[Stored items from a collection]
____

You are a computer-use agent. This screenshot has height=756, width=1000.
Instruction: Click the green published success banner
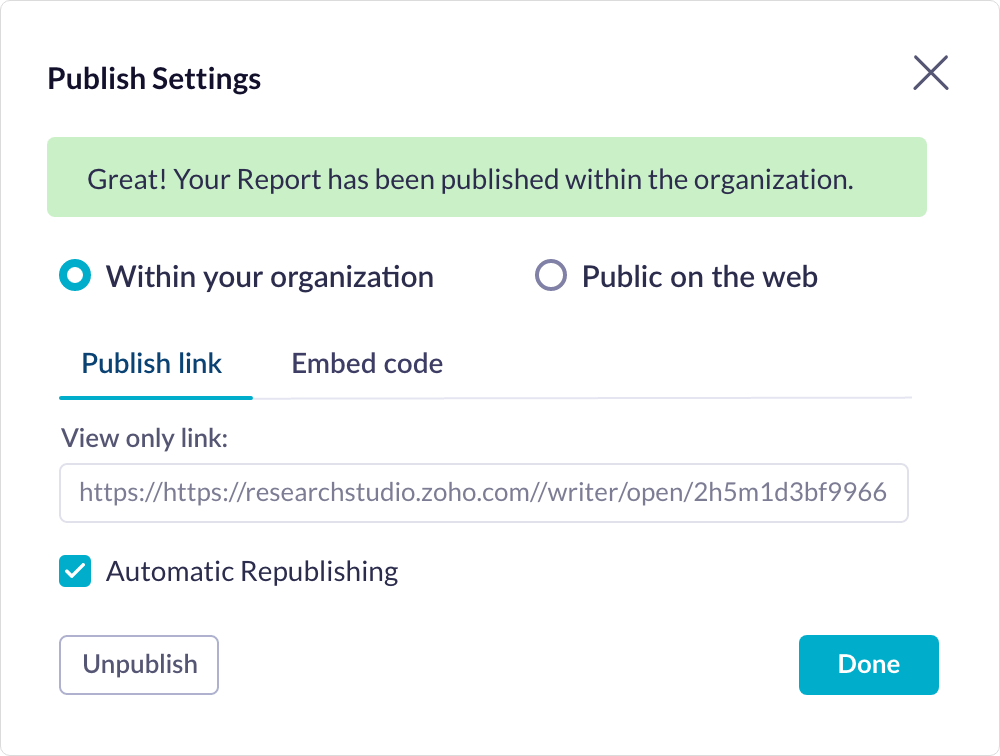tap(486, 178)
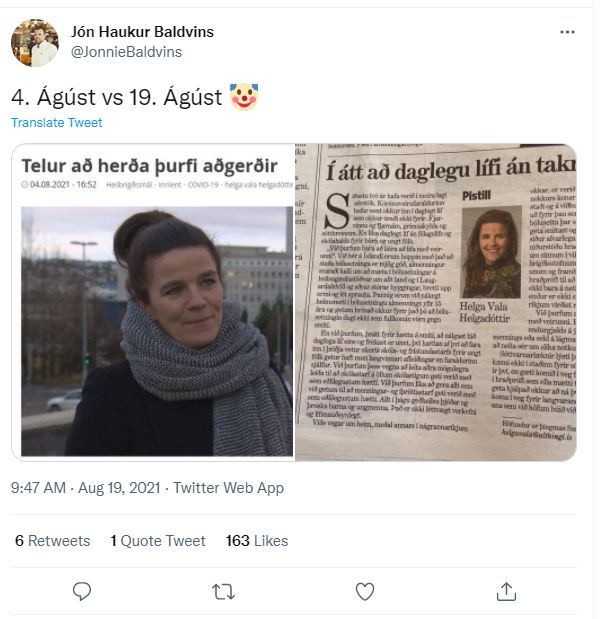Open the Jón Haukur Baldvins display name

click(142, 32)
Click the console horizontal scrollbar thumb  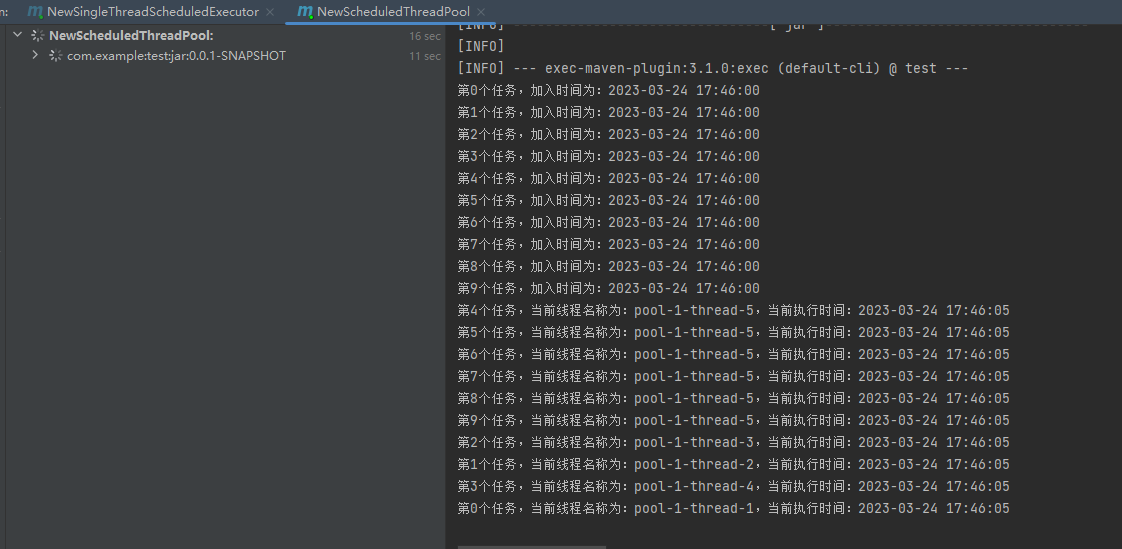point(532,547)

____

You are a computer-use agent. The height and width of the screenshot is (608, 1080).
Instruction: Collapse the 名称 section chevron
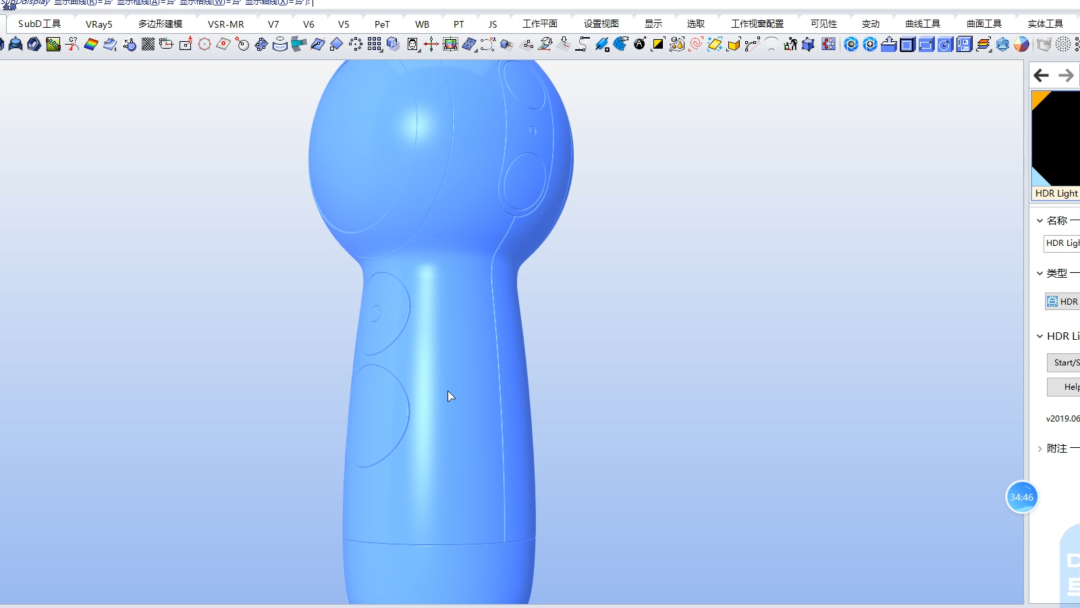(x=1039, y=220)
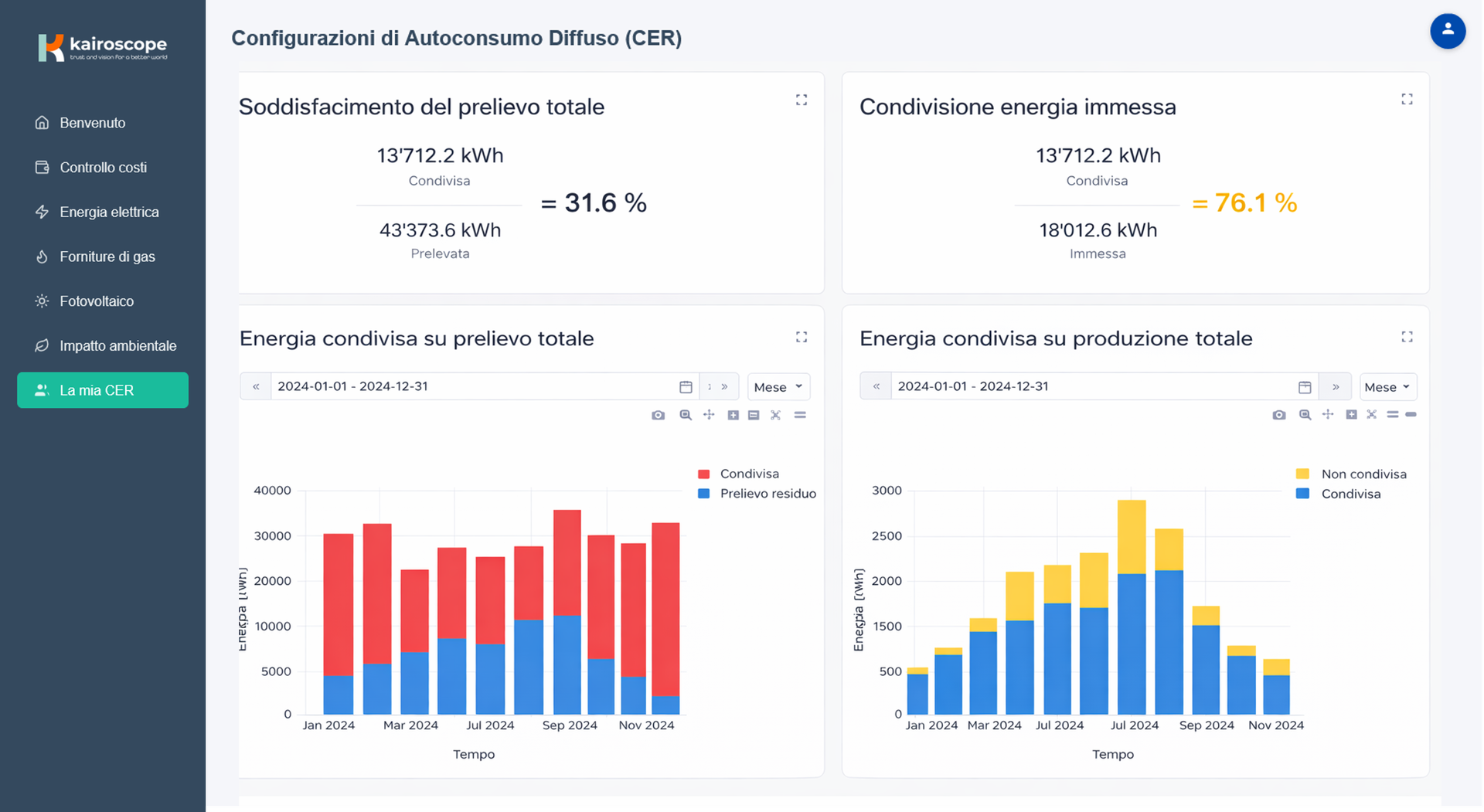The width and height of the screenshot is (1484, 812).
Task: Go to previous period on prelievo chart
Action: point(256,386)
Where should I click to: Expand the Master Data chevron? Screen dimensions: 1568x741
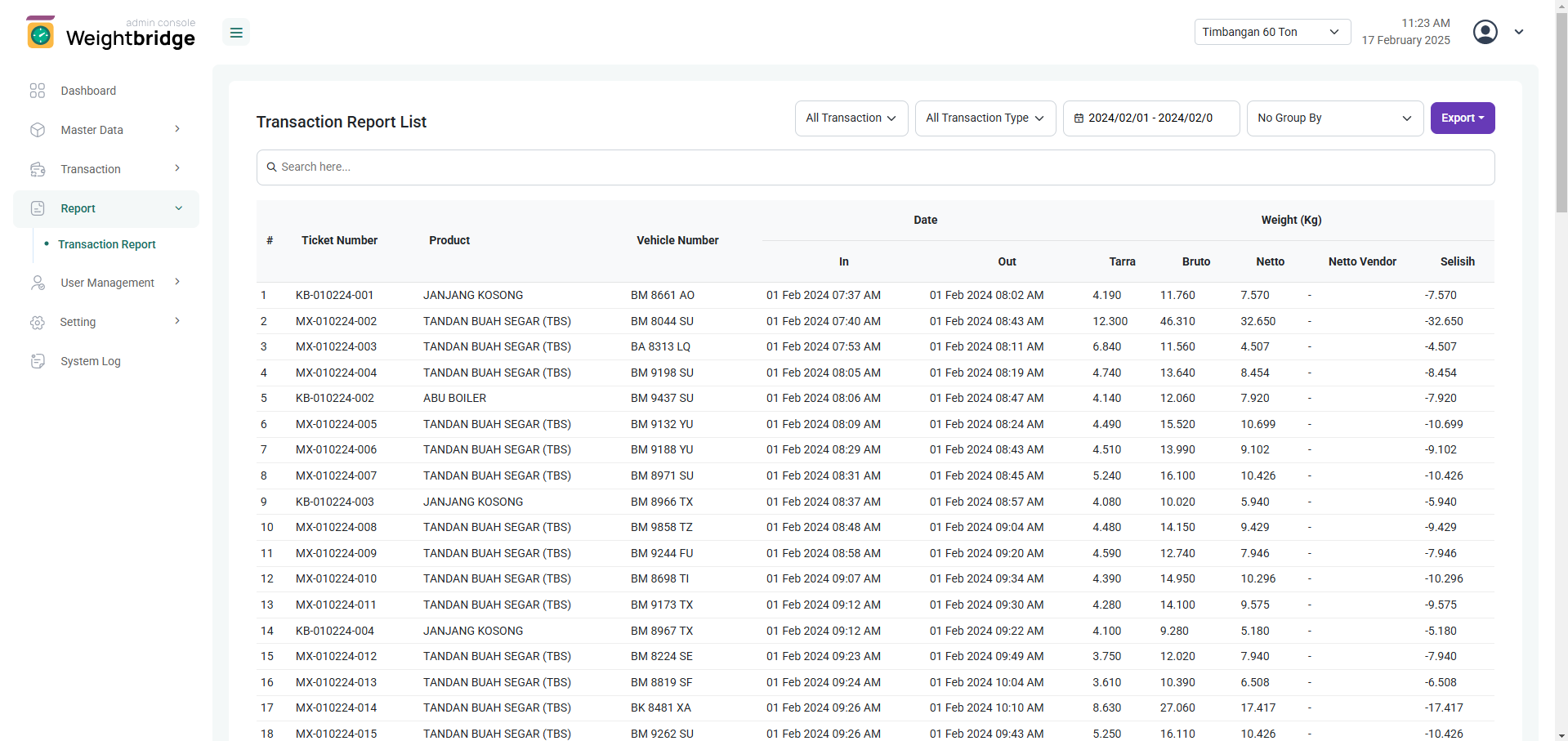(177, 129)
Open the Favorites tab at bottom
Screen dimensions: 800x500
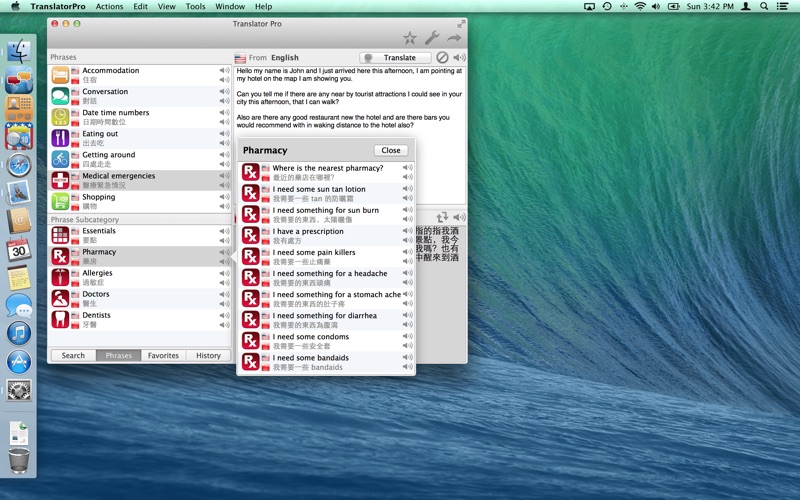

____

Tally the lines above containing "computer"; give only the number.

- **ANSWER BELOW**: 2